Developer's Guide

This page describes the syntax for setting up and running predictions, as well as how to design a prediction model appropriate for your needs. It assumes that you have fulfilled all the prerequisites for Prediction API usage .

Before reading this page, we highly recommend that you try the Hello World example to get a better idea of how the Prediction API works.

Using the API

Here are the main steps in using the Prediction API:

Create your training data. You must create training data that is appropriate for the question that you want to answer. This is the most critical and complex step; you should spend time designing the appropriate training data for your needs. You could also use a pre-trained model from the hosted model gallery and skip right to step 4: sending a prediction query.
Upload your training data to Google Cloud Storage using standard Google Cloud Storage tools.
Train the API against the data. Call the Prediction API training method, passing in the location of your training data. You must poll the Prediction API to see when it is finished training.
Send a prediction query . The Prediction API will return an answer that is either an estimated numeric value, or a categorization of your query object, depending on your training data.
[ Optional ] Send additional data to your model. If you have a steady stream of new training data that you'd like to add to your model, you can add new examples to your existing model individually, instead of uploading all your data at once. This helps improve your model quickly, as new data becomes available.

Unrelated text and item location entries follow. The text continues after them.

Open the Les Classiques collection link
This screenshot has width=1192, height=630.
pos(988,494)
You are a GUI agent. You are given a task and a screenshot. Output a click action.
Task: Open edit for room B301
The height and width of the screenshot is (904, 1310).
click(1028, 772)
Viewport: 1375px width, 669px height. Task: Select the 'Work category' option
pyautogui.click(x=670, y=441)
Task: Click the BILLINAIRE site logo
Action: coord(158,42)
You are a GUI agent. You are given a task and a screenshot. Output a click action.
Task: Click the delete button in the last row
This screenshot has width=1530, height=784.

The two most important aspects of using the Prediction API are creating an appropriate question that the API can answer, and then creating and structuring appropriate data to use to train the API to answer that question. In order to do this, let's first explain what prediction is, and how it works.

What is "Prediction?"

The term "prediction" might seem a little misleading, because the Prediction API can actually perform two specific tasks:

Given a new item, predict a numeric value for that item, based on similar valued examples in its training data.
Given a new item, choose a category that describes it best , given a set of similar categorized items in its training data.

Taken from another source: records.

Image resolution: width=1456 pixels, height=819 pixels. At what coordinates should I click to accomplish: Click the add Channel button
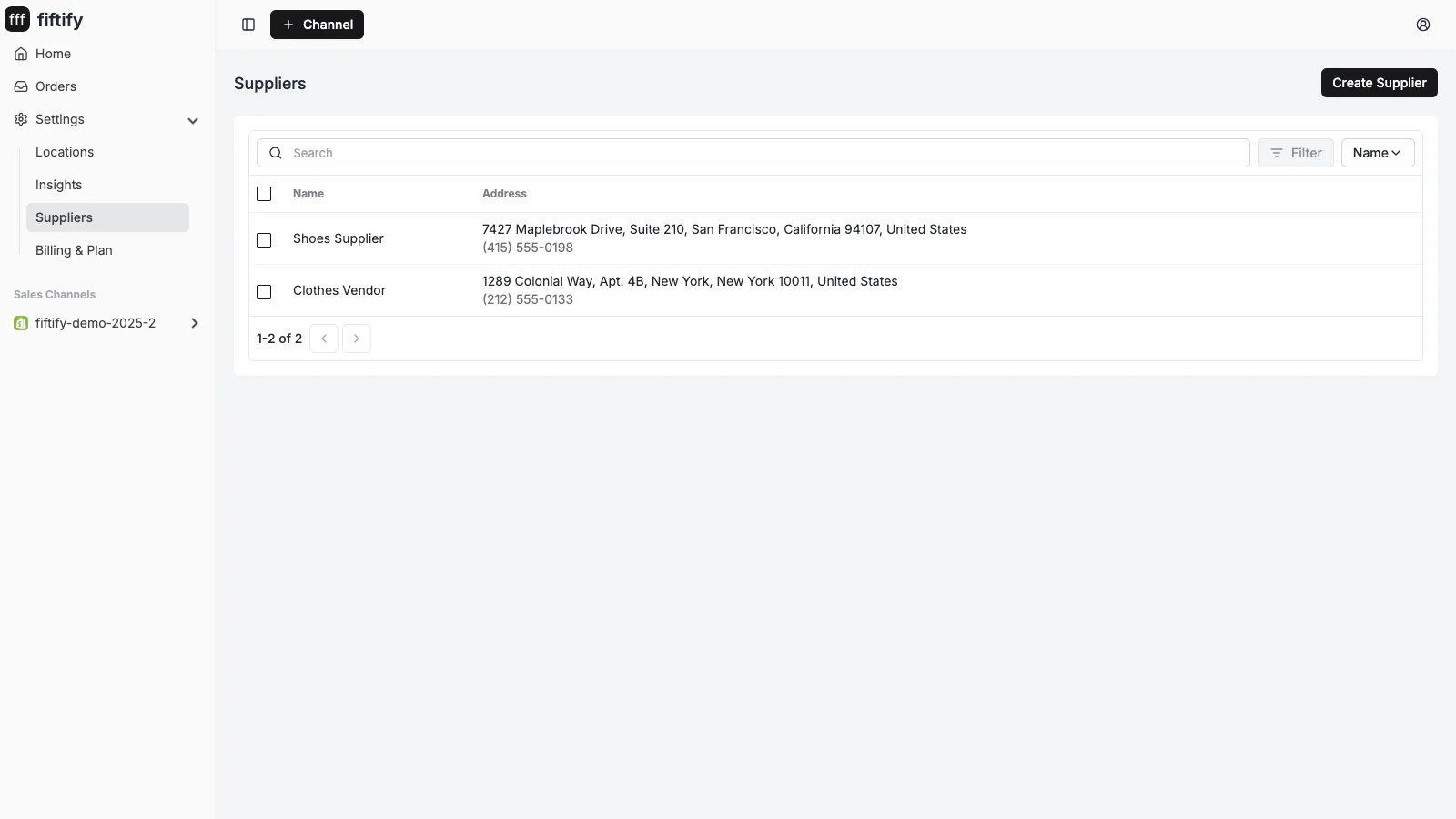point(317,25)
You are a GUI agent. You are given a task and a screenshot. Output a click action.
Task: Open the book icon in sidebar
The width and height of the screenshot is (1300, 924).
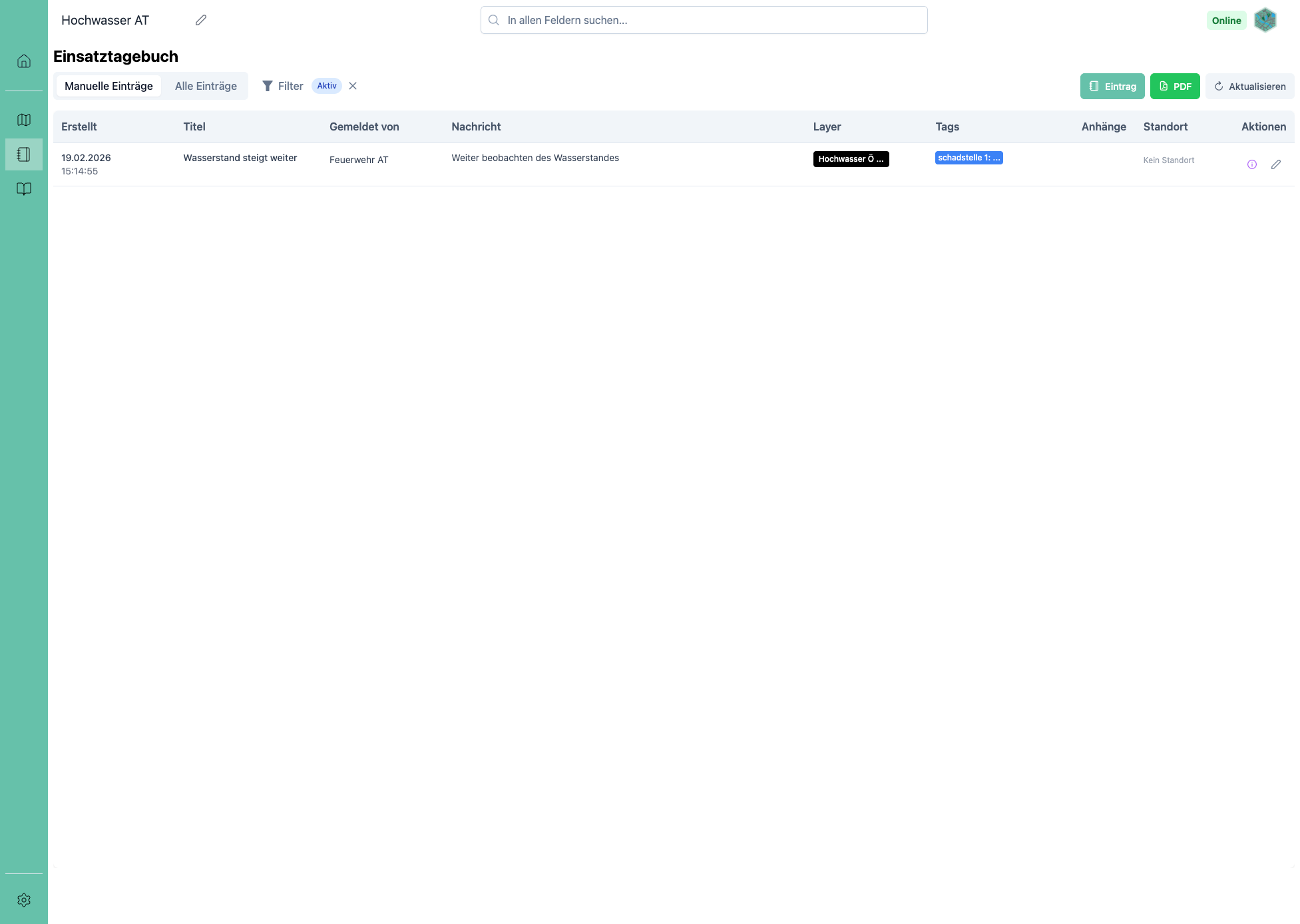pyautogui.click(x=24, y=189)
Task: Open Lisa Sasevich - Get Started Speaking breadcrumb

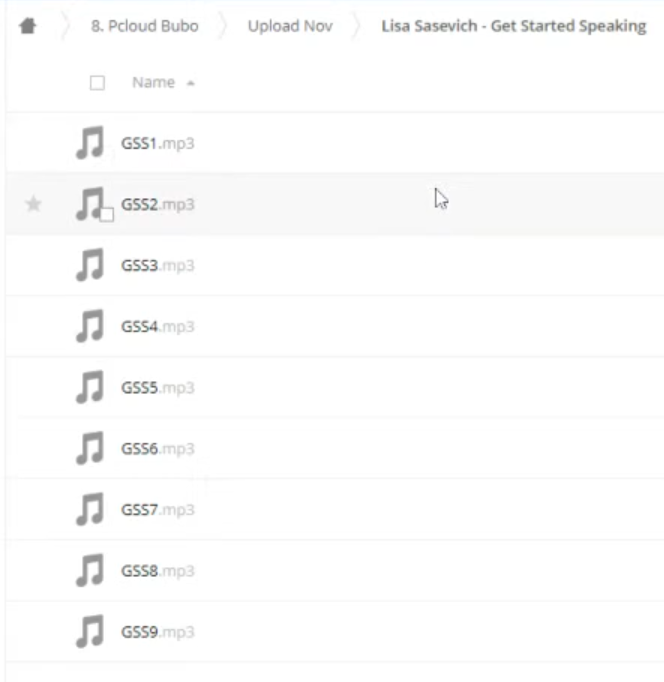Action: tap(514, 26)
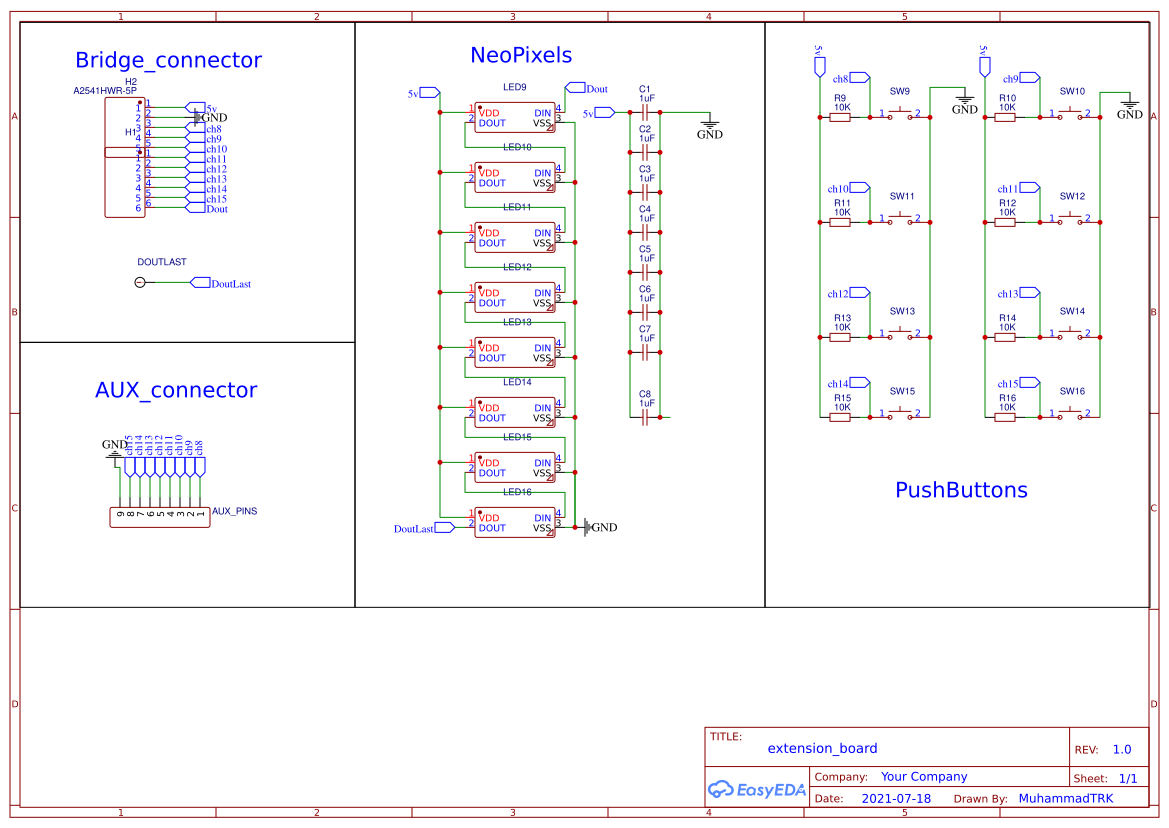Click the extension_board title text
The image size is (1169, 828).
click(x=822, y=748)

It might seem that you couldn't do very much with these two basic capabilities. However, if you design your question well, and choose your data carefully, you can actually use the engine to predict what a user will like or what a future value will be, as well as many other useful tasks.

Examples, Please!

Here are two simple examples of how to use the ability to quantify or categorize an item in order to produce a useful service:

Regression (Numeric) values

Imagine that you have the following training data:

Temperature  City       Day_of_year   Weather
52           "Seattle"  283           "cloudy"
64           "Seattle"  295           "sunny"
60           "Seattle"  287           "partly_cloudy"
...

If you have enough data points, and you sent the query "Seattle,288,sunny", you might get the value 63 back as a temperature estimate, as the Prediction API estimates a value from the most similar conditions. With this system, the Prediction API compares your query to existing examples, and estimates a value for your query, based on closeness to existing examples. Numeric values are calculated, and do not need to match any existing values in the training data.

The term for this type of prediction, which returns a numeric value, is a regression model . Regression models estimate a numeric answer for a question given the closeness of the submitted query to the existing examples.

We use a number for the day of year rather than a date or a string date (e.g., "2010-10-15" or "October 15") because the Prediction API only understands numbers and strings. If we used a string ("October 15"), the API is unable to parse and understand that as a date, so it would be unable to make the connection that "October 15" is between "October 14" and "October 22" and estimate a temperature between those values. The API can understand that 288 is between 287 and 295.

Categorization values

Now imagine that you have a set of training data that includes email subject lines and a description of the corresponding email, like this:

Description   Subject line
"spam"        "Get her to love you"
"spam"        "Lose weight fast!"
"spam"        "Lowest interest rates ever!"
"ham"    "How are you?"
"ham"    "Trip to New York"
...

If you send the query "You can lose weight now!" you would probably get the result "spam". You could use this to create a spam filter for your email system. With this system, the Prediction API compares your query to existing entries, and tries to guess the category (the first column value) that best describes it, given the categories assigned to similar items.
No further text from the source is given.